*** Records shown ***

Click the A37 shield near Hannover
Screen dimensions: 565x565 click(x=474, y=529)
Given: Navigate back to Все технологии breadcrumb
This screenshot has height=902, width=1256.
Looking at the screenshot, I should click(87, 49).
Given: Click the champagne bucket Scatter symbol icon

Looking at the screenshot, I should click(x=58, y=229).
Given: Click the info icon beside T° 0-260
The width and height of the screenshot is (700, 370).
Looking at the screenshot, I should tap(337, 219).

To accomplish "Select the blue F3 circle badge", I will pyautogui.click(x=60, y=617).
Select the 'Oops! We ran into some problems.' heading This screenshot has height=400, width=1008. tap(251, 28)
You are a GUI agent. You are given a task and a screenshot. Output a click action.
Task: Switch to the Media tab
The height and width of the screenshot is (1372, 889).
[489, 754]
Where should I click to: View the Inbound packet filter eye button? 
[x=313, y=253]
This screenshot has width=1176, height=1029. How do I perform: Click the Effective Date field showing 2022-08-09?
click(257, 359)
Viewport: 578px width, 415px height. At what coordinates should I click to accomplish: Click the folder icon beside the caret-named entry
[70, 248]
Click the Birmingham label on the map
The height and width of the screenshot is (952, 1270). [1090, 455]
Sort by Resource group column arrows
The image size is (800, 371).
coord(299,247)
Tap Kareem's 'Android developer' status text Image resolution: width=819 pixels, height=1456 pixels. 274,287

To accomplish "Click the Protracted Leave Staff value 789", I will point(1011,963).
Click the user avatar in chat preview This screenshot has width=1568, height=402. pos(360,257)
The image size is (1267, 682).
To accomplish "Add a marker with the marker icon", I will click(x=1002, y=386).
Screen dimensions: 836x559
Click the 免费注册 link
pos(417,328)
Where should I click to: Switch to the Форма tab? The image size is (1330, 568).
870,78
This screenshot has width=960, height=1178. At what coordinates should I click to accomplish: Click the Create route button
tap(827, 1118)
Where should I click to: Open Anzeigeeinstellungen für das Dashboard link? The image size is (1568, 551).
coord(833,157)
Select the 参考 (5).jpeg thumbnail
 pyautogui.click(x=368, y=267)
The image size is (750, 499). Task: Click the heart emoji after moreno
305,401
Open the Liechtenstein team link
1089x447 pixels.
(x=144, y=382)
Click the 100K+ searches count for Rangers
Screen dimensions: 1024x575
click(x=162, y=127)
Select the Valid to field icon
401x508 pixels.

*** End of Records shown ***

* [Exercise objective] Search the records for the word "will", then list every line that has it.

* [Expected answer]
To accomplish "Select the blue F3 circle badge", I will pyautogui.click(x=60, y=617).
To accomplish "Click the Protracted Leave Staff value 789", I will point(1011,963).
To accomplish "Add a marker with the marker icon", I will click(x=1002, y=386).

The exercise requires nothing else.